**Excerto do documento:**

Tive a sorte de acompanhar de perto, quando não na primeira pessoa, algumas das principais transformações ocorridas nas últimas décadas na vinha e nos processos de vinificação, assim como ao nível da comercialização das uvas ou do vinho. Refiro-me, naturalmente, à forma mais tradicional de produzir vinho e de vinificar, identificada com pequena parcelas, onde cada videira tinha a sua casta; e identificada igualmente com lagares de pedra, cubas de cimento e sobretudo com as famosas pipas (ou pipos), responsáveis por um intenso labor nas tanoarias, das quais aliás vinham também as dornas.

**Dados fornecidos:**
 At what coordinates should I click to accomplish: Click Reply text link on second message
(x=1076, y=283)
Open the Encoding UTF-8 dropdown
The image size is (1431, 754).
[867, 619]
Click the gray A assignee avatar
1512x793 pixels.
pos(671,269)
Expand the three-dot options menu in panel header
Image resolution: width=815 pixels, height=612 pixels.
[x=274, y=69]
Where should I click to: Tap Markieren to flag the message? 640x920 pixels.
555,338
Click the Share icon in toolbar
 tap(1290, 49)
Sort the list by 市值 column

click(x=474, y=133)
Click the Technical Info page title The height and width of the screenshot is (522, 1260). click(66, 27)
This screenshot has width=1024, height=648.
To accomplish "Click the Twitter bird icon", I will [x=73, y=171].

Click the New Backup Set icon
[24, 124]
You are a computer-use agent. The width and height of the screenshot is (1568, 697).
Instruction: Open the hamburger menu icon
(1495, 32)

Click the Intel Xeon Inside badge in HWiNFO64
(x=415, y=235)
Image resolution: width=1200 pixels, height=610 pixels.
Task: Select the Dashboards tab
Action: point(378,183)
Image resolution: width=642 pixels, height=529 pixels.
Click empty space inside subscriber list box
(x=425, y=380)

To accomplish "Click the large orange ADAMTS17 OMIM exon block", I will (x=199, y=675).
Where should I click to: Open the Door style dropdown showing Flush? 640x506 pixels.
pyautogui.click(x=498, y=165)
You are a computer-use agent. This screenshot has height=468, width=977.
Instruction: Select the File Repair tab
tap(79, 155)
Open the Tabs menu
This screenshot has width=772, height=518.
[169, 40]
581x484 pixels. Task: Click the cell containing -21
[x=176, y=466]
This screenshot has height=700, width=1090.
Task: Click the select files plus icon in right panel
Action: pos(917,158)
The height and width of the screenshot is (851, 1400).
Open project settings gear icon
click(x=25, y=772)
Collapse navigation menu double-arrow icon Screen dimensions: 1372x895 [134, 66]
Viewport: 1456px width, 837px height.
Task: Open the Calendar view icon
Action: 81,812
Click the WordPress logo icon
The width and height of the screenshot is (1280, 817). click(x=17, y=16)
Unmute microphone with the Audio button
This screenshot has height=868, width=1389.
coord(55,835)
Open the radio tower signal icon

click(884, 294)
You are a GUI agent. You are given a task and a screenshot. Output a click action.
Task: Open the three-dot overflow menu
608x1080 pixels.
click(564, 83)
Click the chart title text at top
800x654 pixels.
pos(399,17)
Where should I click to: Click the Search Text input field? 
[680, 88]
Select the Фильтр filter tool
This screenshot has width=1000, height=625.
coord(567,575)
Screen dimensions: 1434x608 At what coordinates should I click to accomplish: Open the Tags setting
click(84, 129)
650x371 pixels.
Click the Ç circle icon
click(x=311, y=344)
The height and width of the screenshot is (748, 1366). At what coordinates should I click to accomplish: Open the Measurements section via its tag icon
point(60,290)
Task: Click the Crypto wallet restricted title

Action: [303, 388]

**Objetivo:** Reescreve o excerto sobre a vinificação tradicional, tudo desde "Tive a sorte" até "também as dornas.", trocando "lagares de pedra" por "lagares de granito".

**Resposta completa:**
Tive a sorte de acompanhar de perto, quando não na primeira pessoa, algumas das principais transformações ocorridas nas últimas décadas na vinha e nos processos de vinificação, assim como ao nível da comercialização das uvas ou do vinho. Refiro-me, naturalmente, à forma mais tradicional de produzir vinho e de vinificar, identificada com pequena parcelas, onde cada videira tinha a sua casta; e identificada igualmente com lagares de granito, cubas de cimento e sobretudo com as famosas pipas (ou pipos), responsáveis por um intenso labor nas tanoarias, das quais aliás vinham também as dornas.